Thomas used to run a series of dinners in a wine cellar with Chef Jamilka Borges. The whole thing was a bonding experience—guests who didn’t know one another when they sat down were best friends by the end of the meal. And to top things off at the end of the meal, one lucky guest would get to saber a bottle of champagne.
“People just loved it,” Thomas said, “we’d have people sign up and specifically ask to be the guest who got to saber.”
Because Thomas is an expert, we spoke with her to create a step by step guide so you can saber during special occasions safely and effectively with your new Made In Saber.
The wine you choose has to be sparkling, but Thomas notes, “There are all different kinds of sparkling wines.” It’s important to make sure it’s either made in the traditional method, like Champagne, Cremant, or Cava. “When the bottle is made in the traditional method, the bottle has thicker glass that is less likely to shatter in your hand, and will produce a clean break.” Importantly, Thomas adds that “I don’t recommend sabering with prosecco, ever.

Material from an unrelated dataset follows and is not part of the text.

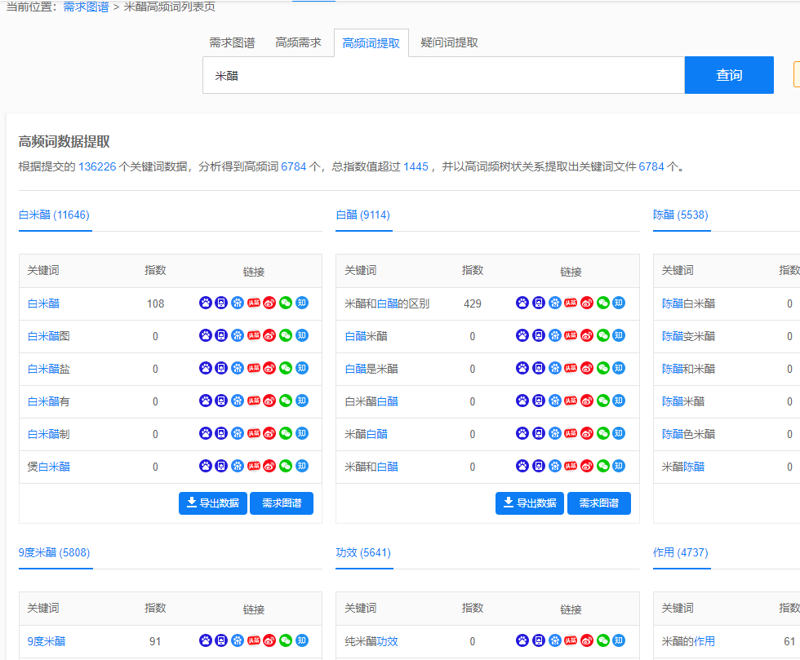Open mobile Baidu icon for 白醋是米醋
This screenshot has width=800, height=660.
pyautogui.click(x=539, y=369)

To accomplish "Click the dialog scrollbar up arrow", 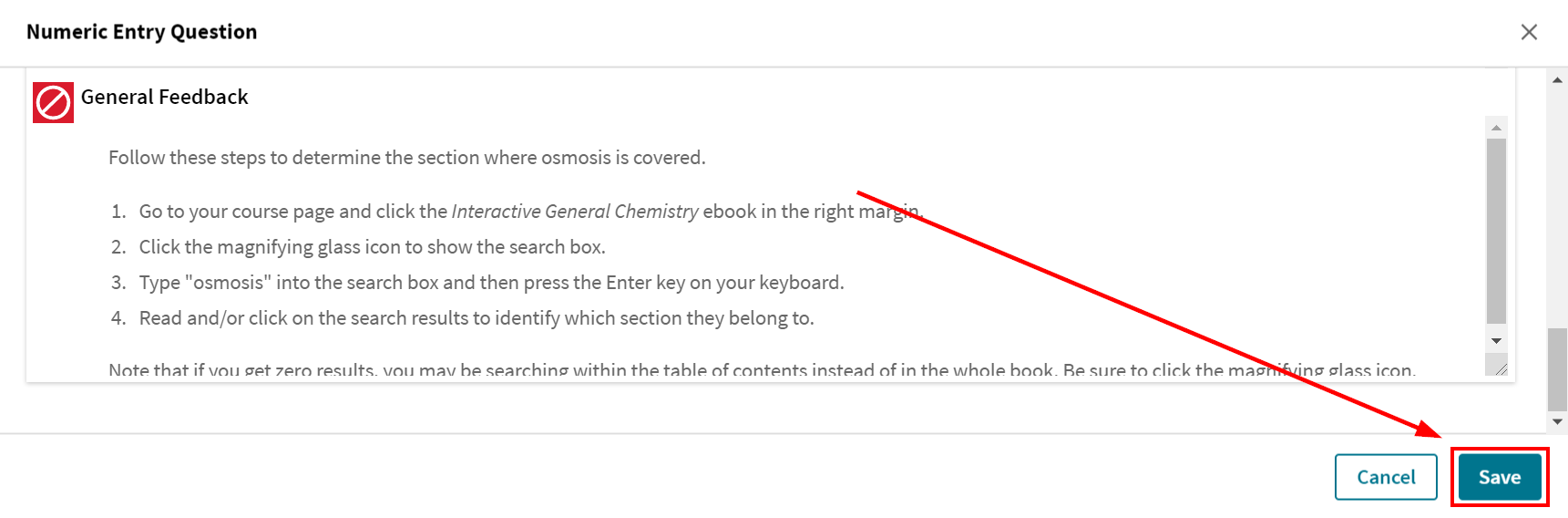I will (x=1557, y=80).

The glass is thinner, and there is less pressure in the bottle than traditional method sparkling wines, which makes them more likely to shatter.”
It’s important to only saber with cold bottles, and not just ones straight from your fridge. Thomas recommends fully submerging the bottle in an ice bath and taking extra care to make sure the neck and cork are submerged as well. “Really cold glass will break more cleanly than a warm bottle,” she says, “and it’s not going to freeze, so you should get it really as cold as you can.” Once removed, don’t delay sabering for too long.
Once you take the bottle out of the ice bath, “it’s important to wipe it down really well,” Thomas says, “otherwise, it might slip out of your hand.” Remember, it’s still a bottle of champagne, so do this gently, as any shaking will create more carbonation.
After removing the wrapping from about the shoulder of the bottle to the neck, locate the seam in the glass and where it meets the neck of the bottle. “This is the weakest point of the bottle,” Thomas says, “and where your saber is going to run.” She says that “Your goal is to hit where the lip meets the seam, near the top of the bottle” Remember: you’re not cutting through the glass, but instead adding a little exterior pressure to the lip of the bottle and letting the carbonation inside do the rest.
“You want to hold the bottle at a 30 to 45-degree angle, in your non-dominant hand,” Thomas says. Adding that you should “point the corked side away from any people, breakable objects, or walls nearby.” You don’t want the cork to ricochet.
At this point, the wire cage should still be on the bottle. “Once you take the cage off, it’s live ammo,” Thomas says. But now is the time to remove it. “Do so slowly, keeping the bottle still facing away from you, and pray the cork doesn’t pop off,” she says.
Take your saber in your dominant hand and lay it flat against the bottle. Hold the knife flat and using the blunt edge, slowly run the saber along the seam of the bottle from the shoulder to the lip. “You can take a few practice strokes, running it back and forth to make yourself feel better.”
In one semi-forceful tap, follow the seam up to where it meets the neck of the bottle. Follow through with your hand and voila. The cork and a little bit of glass will fly off, but if the break is clean, the champagne will be ready to serve.